Task data:
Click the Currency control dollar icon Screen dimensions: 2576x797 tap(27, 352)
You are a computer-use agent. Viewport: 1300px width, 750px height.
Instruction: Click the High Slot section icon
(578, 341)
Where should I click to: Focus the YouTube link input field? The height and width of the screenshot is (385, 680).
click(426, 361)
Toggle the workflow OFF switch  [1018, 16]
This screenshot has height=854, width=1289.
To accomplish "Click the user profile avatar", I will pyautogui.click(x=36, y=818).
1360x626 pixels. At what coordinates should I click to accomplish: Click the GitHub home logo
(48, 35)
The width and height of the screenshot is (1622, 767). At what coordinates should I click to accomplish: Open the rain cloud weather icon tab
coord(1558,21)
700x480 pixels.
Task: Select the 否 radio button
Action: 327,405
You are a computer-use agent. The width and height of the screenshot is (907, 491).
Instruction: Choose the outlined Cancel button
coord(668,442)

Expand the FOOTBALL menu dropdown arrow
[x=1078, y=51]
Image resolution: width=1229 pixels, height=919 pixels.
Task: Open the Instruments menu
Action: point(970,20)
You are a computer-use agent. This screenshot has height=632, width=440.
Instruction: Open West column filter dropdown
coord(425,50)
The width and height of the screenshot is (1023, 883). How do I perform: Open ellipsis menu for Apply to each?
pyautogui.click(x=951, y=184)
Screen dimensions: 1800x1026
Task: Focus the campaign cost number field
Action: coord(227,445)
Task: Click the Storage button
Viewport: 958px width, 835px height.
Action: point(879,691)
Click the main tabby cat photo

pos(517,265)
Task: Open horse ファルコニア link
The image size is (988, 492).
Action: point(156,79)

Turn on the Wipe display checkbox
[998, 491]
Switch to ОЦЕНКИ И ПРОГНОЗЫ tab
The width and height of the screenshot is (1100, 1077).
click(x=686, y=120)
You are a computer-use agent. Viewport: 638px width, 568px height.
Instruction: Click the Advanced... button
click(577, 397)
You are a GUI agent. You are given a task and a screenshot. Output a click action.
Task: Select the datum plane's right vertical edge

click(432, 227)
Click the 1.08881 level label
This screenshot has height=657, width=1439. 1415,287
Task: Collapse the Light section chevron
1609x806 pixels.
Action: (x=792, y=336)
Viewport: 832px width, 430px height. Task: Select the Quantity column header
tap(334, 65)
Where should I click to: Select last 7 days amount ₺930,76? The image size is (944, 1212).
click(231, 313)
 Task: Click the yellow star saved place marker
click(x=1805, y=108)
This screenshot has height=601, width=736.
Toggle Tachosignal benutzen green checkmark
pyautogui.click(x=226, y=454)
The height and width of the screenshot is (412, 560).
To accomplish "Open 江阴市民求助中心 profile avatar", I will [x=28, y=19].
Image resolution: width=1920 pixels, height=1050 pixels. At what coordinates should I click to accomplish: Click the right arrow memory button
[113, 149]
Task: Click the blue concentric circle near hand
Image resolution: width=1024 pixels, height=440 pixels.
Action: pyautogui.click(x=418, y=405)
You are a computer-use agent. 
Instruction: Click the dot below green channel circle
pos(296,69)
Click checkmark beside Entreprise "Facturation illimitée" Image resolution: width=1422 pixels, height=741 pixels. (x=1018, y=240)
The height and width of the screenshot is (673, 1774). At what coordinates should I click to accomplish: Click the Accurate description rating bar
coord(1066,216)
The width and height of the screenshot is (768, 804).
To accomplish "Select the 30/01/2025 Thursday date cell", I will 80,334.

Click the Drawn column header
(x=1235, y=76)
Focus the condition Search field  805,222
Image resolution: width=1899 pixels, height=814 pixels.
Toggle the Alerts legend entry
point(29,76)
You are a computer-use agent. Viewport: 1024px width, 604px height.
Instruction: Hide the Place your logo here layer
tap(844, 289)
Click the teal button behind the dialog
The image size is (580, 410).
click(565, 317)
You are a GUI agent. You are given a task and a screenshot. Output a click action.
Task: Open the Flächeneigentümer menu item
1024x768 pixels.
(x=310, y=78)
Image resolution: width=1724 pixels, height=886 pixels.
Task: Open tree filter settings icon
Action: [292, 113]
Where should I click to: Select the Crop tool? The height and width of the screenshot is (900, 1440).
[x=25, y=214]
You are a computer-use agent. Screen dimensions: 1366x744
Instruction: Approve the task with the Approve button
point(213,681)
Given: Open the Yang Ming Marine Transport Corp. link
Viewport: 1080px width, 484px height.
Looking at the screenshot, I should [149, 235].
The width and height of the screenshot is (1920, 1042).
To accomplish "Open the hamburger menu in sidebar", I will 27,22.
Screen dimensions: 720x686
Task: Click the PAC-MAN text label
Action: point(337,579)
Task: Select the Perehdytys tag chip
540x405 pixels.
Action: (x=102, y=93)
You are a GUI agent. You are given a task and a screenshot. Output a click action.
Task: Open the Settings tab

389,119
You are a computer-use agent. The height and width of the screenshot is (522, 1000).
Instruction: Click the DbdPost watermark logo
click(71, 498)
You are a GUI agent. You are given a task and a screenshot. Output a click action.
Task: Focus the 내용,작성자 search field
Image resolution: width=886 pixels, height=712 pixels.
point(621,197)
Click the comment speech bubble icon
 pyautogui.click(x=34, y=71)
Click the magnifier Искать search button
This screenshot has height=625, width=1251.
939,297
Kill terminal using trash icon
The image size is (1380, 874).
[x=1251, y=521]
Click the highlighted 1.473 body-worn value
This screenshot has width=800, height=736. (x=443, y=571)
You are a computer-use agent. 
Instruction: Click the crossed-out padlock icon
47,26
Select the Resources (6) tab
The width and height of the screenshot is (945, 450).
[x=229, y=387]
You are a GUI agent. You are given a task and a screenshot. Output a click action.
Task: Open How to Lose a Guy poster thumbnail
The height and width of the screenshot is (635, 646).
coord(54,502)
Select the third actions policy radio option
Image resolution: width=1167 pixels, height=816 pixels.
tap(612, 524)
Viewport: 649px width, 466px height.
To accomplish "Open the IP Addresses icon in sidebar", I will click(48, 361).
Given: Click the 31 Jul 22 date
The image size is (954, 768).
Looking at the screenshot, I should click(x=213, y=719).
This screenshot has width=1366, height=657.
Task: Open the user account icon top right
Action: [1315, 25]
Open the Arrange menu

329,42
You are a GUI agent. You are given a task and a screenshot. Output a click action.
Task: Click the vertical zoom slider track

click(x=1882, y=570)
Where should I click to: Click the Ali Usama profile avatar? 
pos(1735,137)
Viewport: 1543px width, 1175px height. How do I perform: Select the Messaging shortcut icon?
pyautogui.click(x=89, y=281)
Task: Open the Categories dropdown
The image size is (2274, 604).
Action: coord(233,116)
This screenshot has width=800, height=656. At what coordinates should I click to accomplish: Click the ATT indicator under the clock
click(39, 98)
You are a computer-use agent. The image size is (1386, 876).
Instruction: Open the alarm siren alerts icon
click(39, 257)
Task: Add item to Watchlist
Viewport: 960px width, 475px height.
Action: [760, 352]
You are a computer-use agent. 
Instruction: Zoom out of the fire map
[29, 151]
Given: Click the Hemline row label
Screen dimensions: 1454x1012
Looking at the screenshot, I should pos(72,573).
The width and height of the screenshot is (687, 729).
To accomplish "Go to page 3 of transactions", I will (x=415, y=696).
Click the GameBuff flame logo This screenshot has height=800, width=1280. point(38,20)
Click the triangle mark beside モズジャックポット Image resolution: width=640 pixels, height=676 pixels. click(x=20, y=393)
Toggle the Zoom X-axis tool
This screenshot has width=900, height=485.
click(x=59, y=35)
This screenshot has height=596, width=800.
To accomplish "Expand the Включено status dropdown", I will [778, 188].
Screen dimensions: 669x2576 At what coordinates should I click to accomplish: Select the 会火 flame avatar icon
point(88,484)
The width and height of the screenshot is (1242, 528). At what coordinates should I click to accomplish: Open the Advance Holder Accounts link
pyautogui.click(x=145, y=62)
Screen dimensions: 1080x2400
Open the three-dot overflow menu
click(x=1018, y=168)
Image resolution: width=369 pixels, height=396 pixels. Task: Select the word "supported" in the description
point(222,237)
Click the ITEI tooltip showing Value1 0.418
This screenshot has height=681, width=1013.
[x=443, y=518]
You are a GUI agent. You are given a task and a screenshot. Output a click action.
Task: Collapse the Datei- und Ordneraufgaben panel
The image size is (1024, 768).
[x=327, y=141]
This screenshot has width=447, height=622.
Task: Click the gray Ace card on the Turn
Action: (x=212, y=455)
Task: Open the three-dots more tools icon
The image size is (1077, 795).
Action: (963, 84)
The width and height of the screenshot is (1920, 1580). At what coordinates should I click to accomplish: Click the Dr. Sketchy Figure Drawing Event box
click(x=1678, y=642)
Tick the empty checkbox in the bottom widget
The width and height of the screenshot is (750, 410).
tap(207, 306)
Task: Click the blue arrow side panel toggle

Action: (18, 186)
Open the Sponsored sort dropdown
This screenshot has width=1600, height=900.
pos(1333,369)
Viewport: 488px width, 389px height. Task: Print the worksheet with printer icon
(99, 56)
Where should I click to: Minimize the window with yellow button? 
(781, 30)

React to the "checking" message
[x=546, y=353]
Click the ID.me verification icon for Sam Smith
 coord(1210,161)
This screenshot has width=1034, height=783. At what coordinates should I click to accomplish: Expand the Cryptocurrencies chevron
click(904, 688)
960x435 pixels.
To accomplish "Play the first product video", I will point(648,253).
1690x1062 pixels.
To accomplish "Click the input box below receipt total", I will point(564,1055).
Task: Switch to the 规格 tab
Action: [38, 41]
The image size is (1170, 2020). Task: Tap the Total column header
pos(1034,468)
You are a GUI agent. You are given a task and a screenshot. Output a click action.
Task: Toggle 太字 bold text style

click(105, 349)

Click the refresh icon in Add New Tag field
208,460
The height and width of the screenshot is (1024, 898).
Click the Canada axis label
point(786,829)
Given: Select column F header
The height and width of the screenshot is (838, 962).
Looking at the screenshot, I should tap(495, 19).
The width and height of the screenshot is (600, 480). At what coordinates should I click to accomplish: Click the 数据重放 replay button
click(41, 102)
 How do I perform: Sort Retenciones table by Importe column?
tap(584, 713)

Exercise requirements:
Begin with the first line of the listing and copy exactly through the line that contains "This screenshot has height=854, width=1289.", please, keeping both ends and leaving out everything after.

Task response:
Click the Currency control dollar icon Screen dimensions: 2576x797 tap(27, 352)
You are a computer-use agent. Viewport: 1300px width, 750px height.
Instruction: Click the High Slot section icon
(578, 341)
Where should I click to: Focus the YouTube link input field? The height and width of the screenshot is (385, 680).
click(426, 361)
Toggle the workflow OFF switch  [1018, 16]
This screenshot has height=854, width=1289.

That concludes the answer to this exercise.